(REQUIREMENT 1):
In the You Belong Everywhere article, list the jobs that Stephen's quoted statement says young poets are now making a living in place of.
(REQUIREMENT 2):
Resume the You Belong Everywhere article after the last line shown, picking up the interview from Ms. Go Go's question.

(SOURCE DOCUMENT):
####

Update! The time of YOU BELONG EVERYWHERE screening has been changed
“You are a poet, invited on tour by a popular rock band. Europe!! There will be large audiences. They might be drunk. They might get loud. They might not understand English. It’s the opportunity of a lifetime…. Now what?” (From the press release for You Belong Everywhere.)
If you are Derrick C. Brown — electrifying performance poet, former 82nd Airborne Paratrooper, President of Write Bloody Publishing, and one of America’s top five poets according to National Poetry Slam founder Marc Smith — you invite your friend, documentary and commercial filmmaker Stephen Latty (Drums Inside Your Chest) to document your career-defining tour opening for Cold War Kids.
Smart choice. The result, You Belong Everywhere, is a compelling, dynamic, you’ll-laugh-and-cry, rock ‘n roll poetry concert film.
And just in time to celebrate National Poetry Month!
There will also be a Q&A with Derrick and Stephen after the Echo Park Film Center screening of You Belong Everywhere. After reading the artists’ immensely entertaining interview below, conducted by email during the hustle and bustle of the tour, you’ll want to see You Belong Everywhere and ask them more questions yourself.
Hilarity may ensue.
Ms. Go Go: Stephen, you’ve written that “It is a really interesting time for poetry. Young poets are starting to be able to make a living as poets – not as musicians, or screenwriters, or greeting card writers, or insurance salesmen, but as poets.” Derrick, do you agree and if so, why do the two of you think poetry is becoming a viable way to make a living?

####

(DATASET EXTRACT):
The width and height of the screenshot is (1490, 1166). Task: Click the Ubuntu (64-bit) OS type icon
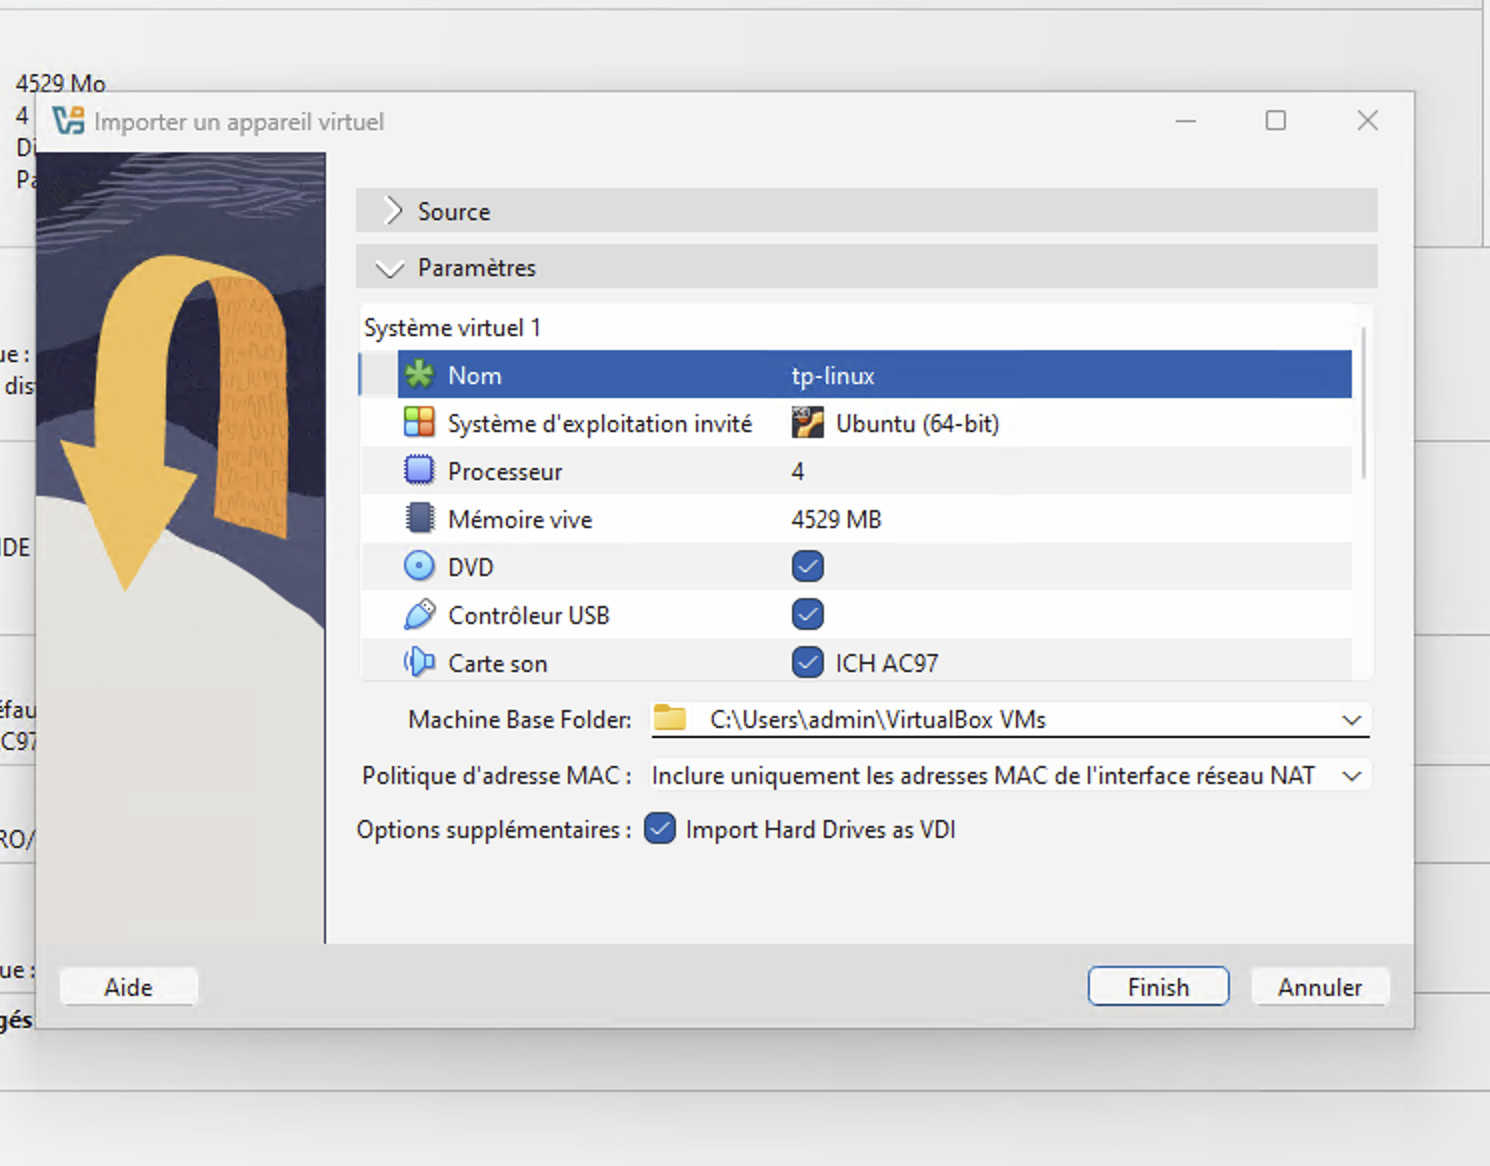807,423
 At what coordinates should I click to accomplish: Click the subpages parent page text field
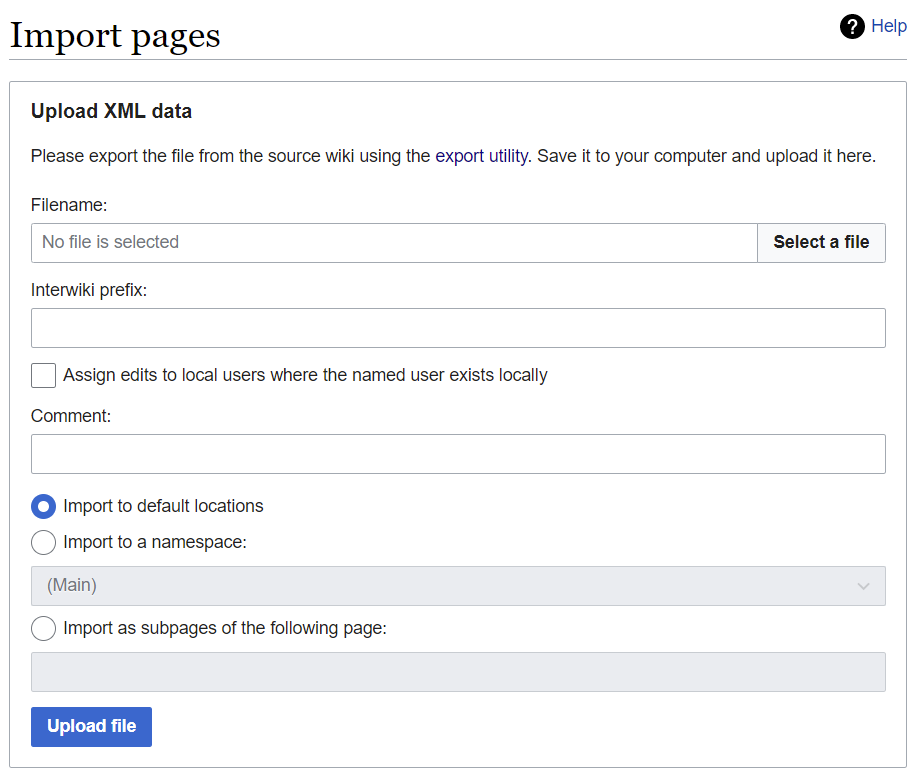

####

(TASK RESULT 1):
musicians, screenwriters, greeting card writers, insurance salesmen

(TASK RESULT 2):
Stephen Latty: When I first met Derrick, he was in his early thirties working at a small production company making Sunday school videos for kids – very weird and very funny Sunday school videos. The strangeness he brought to it was fantastic…gigantic hot dog men in space talking about God and telling bible stories with dead fish.
Stuff like that. He was definitely pushing the envelope in that medium, which I didn’t even know was possible. Anyway, the job seemed pretty ideal – I think it paid okay and he was able to take off for months at a time to do poetry shows around the country. So when he quit that job, I had a feeling poetry was becoming something much more sustainable for him, otherwise I think he’d still be doing it. There’s nothing like slightly warping children’s minds. I should mention that Derrick introduced me to other poets who also make a living writing and touring as poets – Beau Sia, Mindy Nettifee, Mike McGee, Buddy Wakefield…those are just the people I know pretty well as friends. The list Derrick could give would be a lot longer. The only reason it seems to me that poetry is becoming a viable way to make a living is that I see these poets doing it. I admire them all. I believe in that fight to make a living doing what you want to do.
Derrick C. Brown: It is not as viable as advertising for cruise ships, prestidigitation or even mowing lawns. But it is more possible than ever to use the rock and roll model to hit the road, sell t-shirts off your fancy website, offer to perform weddings, work with orchestra’s etc. It all depends how disciplined and organized an artist can be.
MGG: What did you think was going to be the biggest challenge about making YBE and what actually was the biggest challenge?